_Work to complete_. The answer must consist solely of the lines from the one containing "Instruction: Click the" through the last line of the records below, repeated exactly, with all pictures omitted.

_Records for processing_.
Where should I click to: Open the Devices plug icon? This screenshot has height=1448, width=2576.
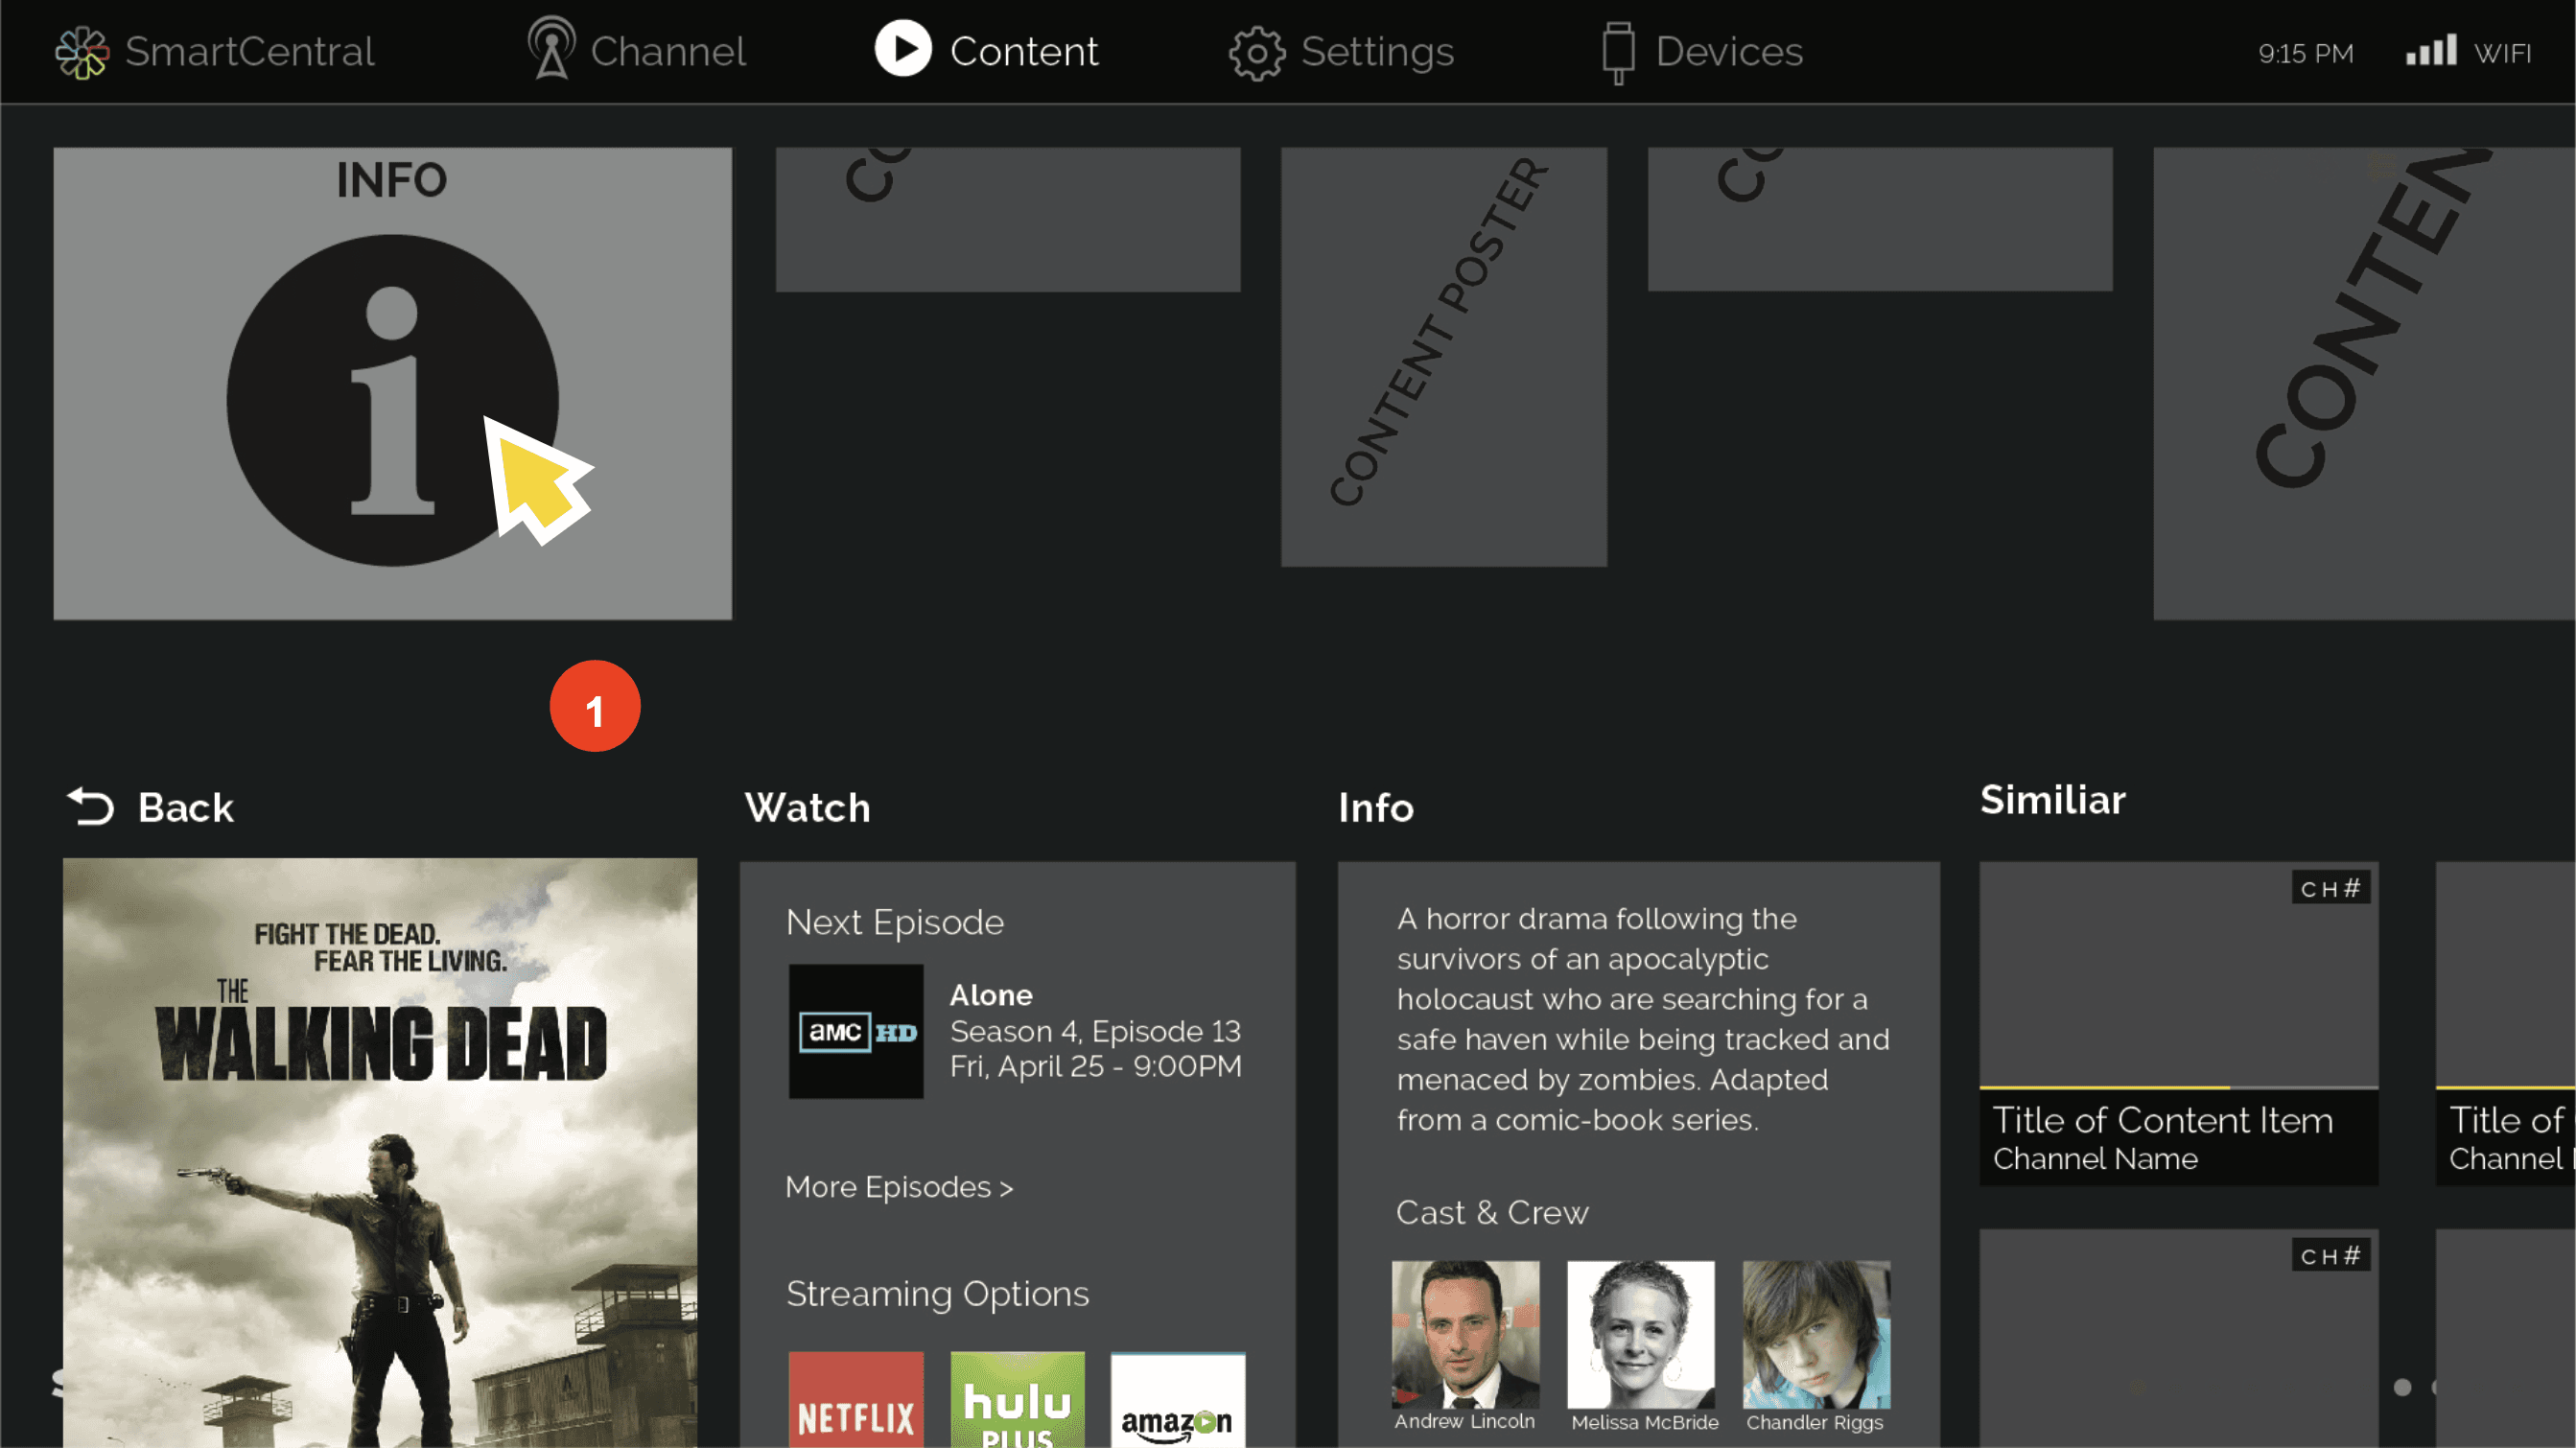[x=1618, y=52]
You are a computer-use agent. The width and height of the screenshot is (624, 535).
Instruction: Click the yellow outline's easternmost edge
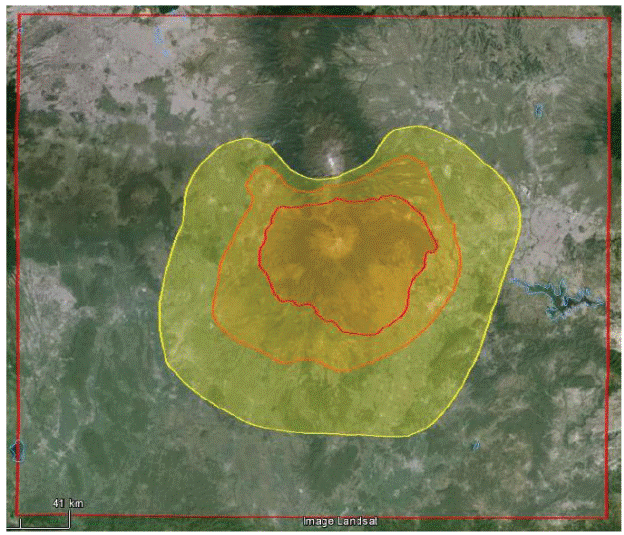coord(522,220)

_Response box_.
Instruction: Click the yellow outline's easternmost edge
coord(522,220)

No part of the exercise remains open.